» Selected passage
═══

5.5 Realtime gateway Directus realtime R Directus realtime ties UI to Directus schema/permission model and to its WS protocol; violates the gateway boundary (Nuxt → backend gateway, NOT Nuxt → Directus realtime). Also bypasses the governance-UI principle of summaries-only because Directus emits raw row changes. Boundary violation + raw event leakage to UI. Skip. Not in roadmap.
6.1 Workflow orchestrator MOW native state machine (PG) A as primary Most production workflow systems run on plain PG state machines + cron. Year-long durability is a PG property if snapshots + checkpoints exist. Config-first requires the workflow grammar in PG — Temporal/Camunda keep it elsewhere. Need to engineer snapshot + resume + cron + escalation carefully (Phase 3 scope). Phase 3.
6.2 Workflow orchestrator Temporal R for primary; M (later, conditional) Temporal puts workflow logic in code (TS/Go/Java/Python) — fundamentally at odds with config-first + DOT-governed. Adopting Temporal would either (a) move ownership of workflow definitions out of PG (violates SoT), or (b) wrap Temporal as a thin executor (then most Temporal value is wasted). Reconsider only if MOW state machine cannot meet documented requirements after Phase 6 scale hardening: deterministic replay for compliance, cross-DC durability, or >100 k concurrent active runs with strict SLA. High lock-in; opex; governance bypass risk. Continue MOW native. Re-evaluate post-Phase 6 only.
6.3 Workflow orchestrator Camunda R BPMN XML is a parallel SoT for workflow grammar; adopting it means DOT/registry no longer own workflow definitions. Camunda for human approval also overlaps Điều 32 — double ownership. Boundary violation + double ownership. Skip. Not in roadmap.
6.4 Workflow orchestrator Airflow R Airflow is a batch/data-pipeline scheduler; semantics (DAG run, task instance) do not match business workflow with human approvals + long pauses. Wrong paradigm. Skip. Not in roadmap.
7.1 Observability PG audit tables A Already partially in place (dot_iu_command_run, cut_request_transition, iu_lifecycle_log, iu_tree_change_log). Extend per phase. Disk growth — handled by retention policy. Immediate.
7.2 Observability event_type_registry as schema registry A with hardening Add schema_jsonb (JSON Schema), schema_version (semver), compatibility_mode (forward/backward/none), and fn_event_schema_validate(event_type, payload_jsonb) (Phase 1). If validator turned on suddenly, existing producers may fail — gate per producer. Phase 1.

═══

» Given material
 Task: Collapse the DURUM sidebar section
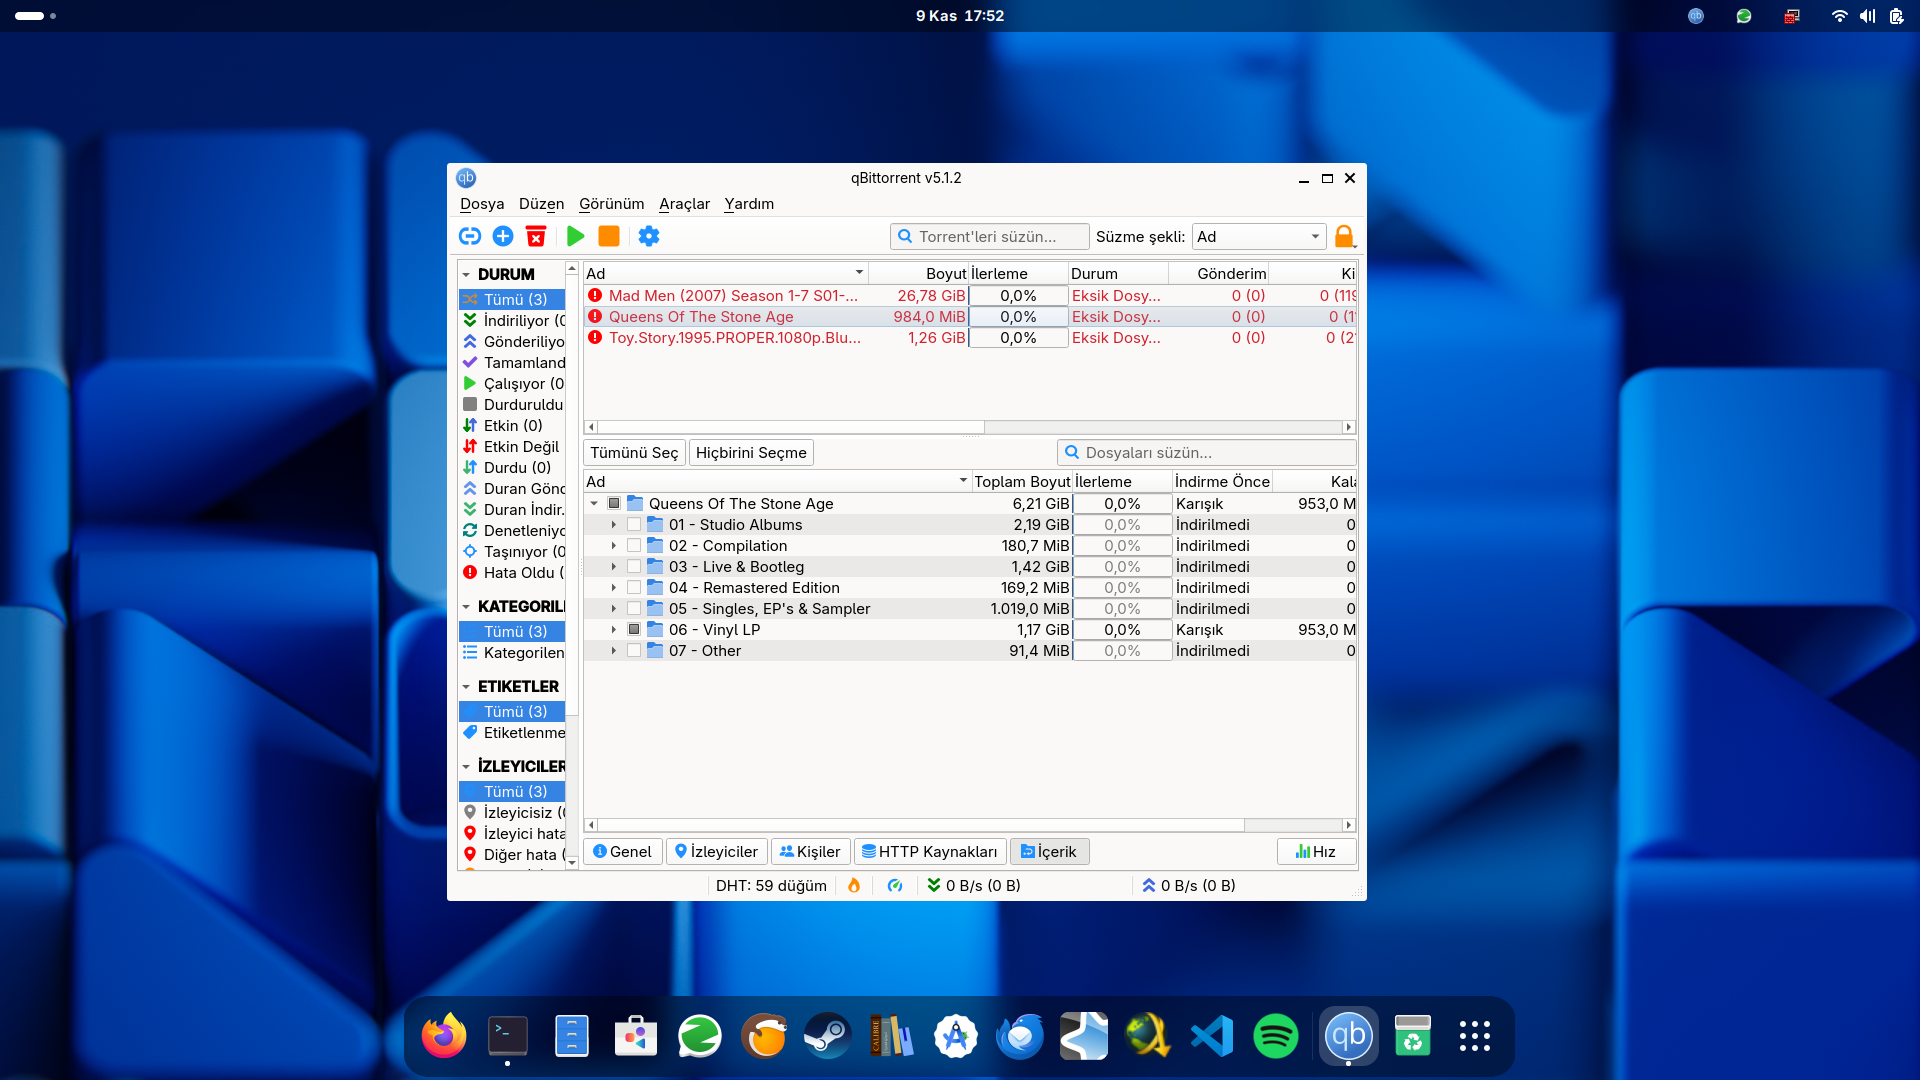click(466, 275)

═══

» Task to carry out
Can you reproduce, word for word, the stretch of the technology evaluation table from "6.3 Workflow orchestrator" through "ownership. Skip. Not in roadmap."?

» Answer to this exercise
6.3 Workflow orchestrator Camunda R BPMN XML is a parallel SoT for workflow grammar; adopting it means DOT/registry no longer own workflow definitions. Camunda for human approval also overlaps Điều 32 — double ownership. Boundary violation + double ownership. Skip. Not in roadmap.